WHAT IS EXPECTED: From the material below, list every line containing "accomplish".

MATERIAL SUPPLIED:
»»

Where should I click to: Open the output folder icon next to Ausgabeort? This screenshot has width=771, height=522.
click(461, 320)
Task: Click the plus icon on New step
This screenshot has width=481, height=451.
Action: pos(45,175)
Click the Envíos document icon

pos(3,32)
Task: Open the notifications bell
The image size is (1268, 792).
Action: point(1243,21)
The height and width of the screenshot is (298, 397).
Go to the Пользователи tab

««
»»

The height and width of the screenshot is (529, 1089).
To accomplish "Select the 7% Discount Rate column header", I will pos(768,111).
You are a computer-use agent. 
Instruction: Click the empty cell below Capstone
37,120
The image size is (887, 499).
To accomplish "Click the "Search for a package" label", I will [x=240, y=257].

««
»»

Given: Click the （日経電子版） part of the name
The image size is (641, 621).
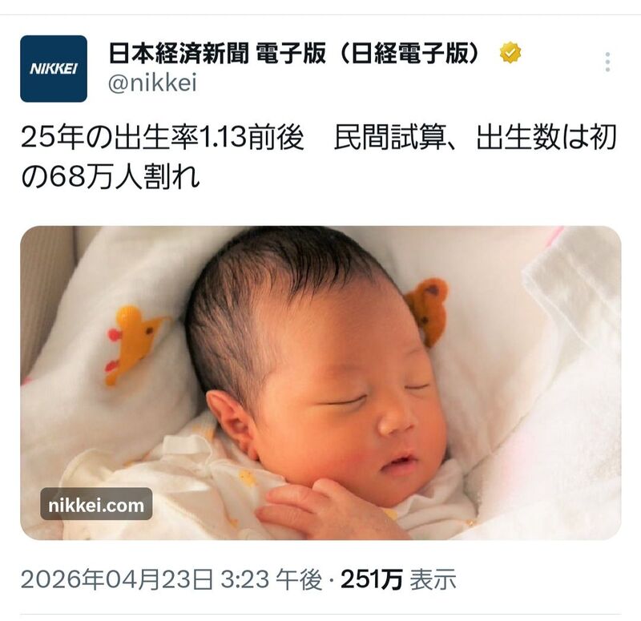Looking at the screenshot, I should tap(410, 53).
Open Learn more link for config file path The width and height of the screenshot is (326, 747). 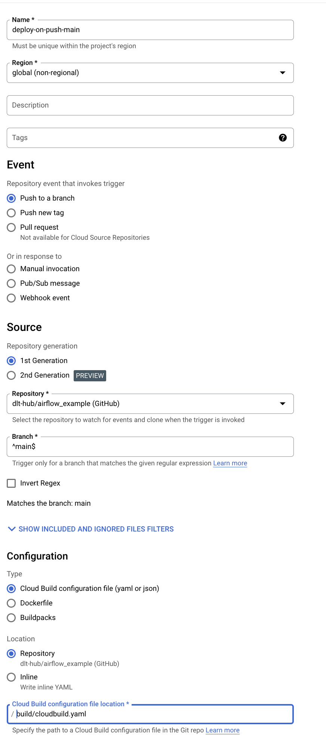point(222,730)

««

EXERCISE RESPONSE:
To accomplish "Select the 7% Discount Rate column header", I will pos(768,111).
To accomplish "Click the "Search for a package" label", I will [x=240, y=257].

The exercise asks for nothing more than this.